Um levantamento da Associação Brasileira de Portadores de Angioedema Hereditário (Abranghe) mostra a peregrinação e dificuldade encontradas pelos pacientes acometidos pela doença genética rara, que registra 900 casos no Brasil. Um dos principais dados da amostra indica que 41,2% dos pacientes demoram, no mínimo, 16 anos para descobrir a deficiência, sendo que 10,2% precisam esperar mais de três décadas, e apenas 12,2% diagnosticam em menos de 12 meses.

O trabalho também analisou a opinião dos pacientes em relação ao grau de conhecimento dos profissionais de saúde na hora do atendimento. Segundo o levantamento, mais de 60%, incluindo hospitais públicos e privados, desconhecem o angioedema hereditário, o que dificulta o encaminhamento e, consequentemente, o diagnóstico.

As crises incapacitantes típicas da doença, que causam dores abdominais, com potencial de cinco dias de duração e podem levar à morte, também foram abordadas na avaliação. Para a grande maioria dos entrevistados (78,9%), os episódios foram desencadeados por questões ligadas ao aspecto emocional, como estresse e ansiedade.

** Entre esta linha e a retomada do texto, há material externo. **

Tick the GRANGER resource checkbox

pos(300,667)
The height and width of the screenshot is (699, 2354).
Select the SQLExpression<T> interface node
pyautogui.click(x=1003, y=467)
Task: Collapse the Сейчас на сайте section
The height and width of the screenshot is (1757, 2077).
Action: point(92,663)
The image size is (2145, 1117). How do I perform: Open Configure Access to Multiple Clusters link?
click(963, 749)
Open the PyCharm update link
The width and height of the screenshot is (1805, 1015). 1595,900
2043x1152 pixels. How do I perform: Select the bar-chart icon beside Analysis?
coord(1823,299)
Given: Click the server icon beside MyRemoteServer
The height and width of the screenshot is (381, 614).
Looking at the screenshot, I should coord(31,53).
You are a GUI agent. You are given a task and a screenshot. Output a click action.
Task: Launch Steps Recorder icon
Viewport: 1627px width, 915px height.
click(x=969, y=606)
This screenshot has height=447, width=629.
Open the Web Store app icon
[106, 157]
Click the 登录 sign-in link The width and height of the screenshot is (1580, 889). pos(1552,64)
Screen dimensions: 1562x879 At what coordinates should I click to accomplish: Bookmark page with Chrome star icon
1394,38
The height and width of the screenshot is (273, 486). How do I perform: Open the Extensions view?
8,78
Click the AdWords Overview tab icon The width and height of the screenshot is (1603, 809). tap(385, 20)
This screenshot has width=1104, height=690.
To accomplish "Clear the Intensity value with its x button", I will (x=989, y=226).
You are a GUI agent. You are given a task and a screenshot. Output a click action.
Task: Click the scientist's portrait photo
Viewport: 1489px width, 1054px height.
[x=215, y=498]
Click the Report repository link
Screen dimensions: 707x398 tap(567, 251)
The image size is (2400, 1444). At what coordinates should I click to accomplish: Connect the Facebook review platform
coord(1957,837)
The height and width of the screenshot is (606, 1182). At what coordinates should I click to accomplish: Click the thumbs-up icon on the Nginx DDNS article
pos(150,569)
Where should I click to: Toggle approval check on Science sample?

"O levantamento traduz o cenário que encontramos diariamente na associação: demora no diagnóstico e desconhecimento. Além disso, tem o caso do paciente diagnosticado e sem tratamento, devido ao atraso na entrega da medicação", explica Raquel de Oliveira Martins, vice-presidente da Abranghe.

Apesar de não ter cura, os tratamentos atuais podem minimizar o impacto da doença. "Os inchaços causados pelas crises acometem os tecidos cutâneos das extremidades, face, genitais, membranas mucosas do trato intestinal, laringe e outros órgãos internos, podendo levar o indivíduo à morte por asfixia", esclarece a médica Anete Grumach, especialista em alergia e imunologia.

Angioedema hereditário

O angioedema hereditário é uma das deficiências genéticas mais comuns do sistema imunológico. A doença é caracterizada por crises com inchaços que duram cerca de cinco dias e podem ser causadas por traumas, estresse, mudança de temperatura e exercício físico. Em geral é doloroso, desfigurante e pode levar à morte.

O diagnóstico correto é essencial para o tratamento eficaz e a redução do risco de morte durante as crises. É importante distinguir o angioedema de uma crise alérgica comum. Ainda não há cura para o AEH, mas existem opções de tratamento que visam dar rápido alívio nas crises e prevenir os sintomas.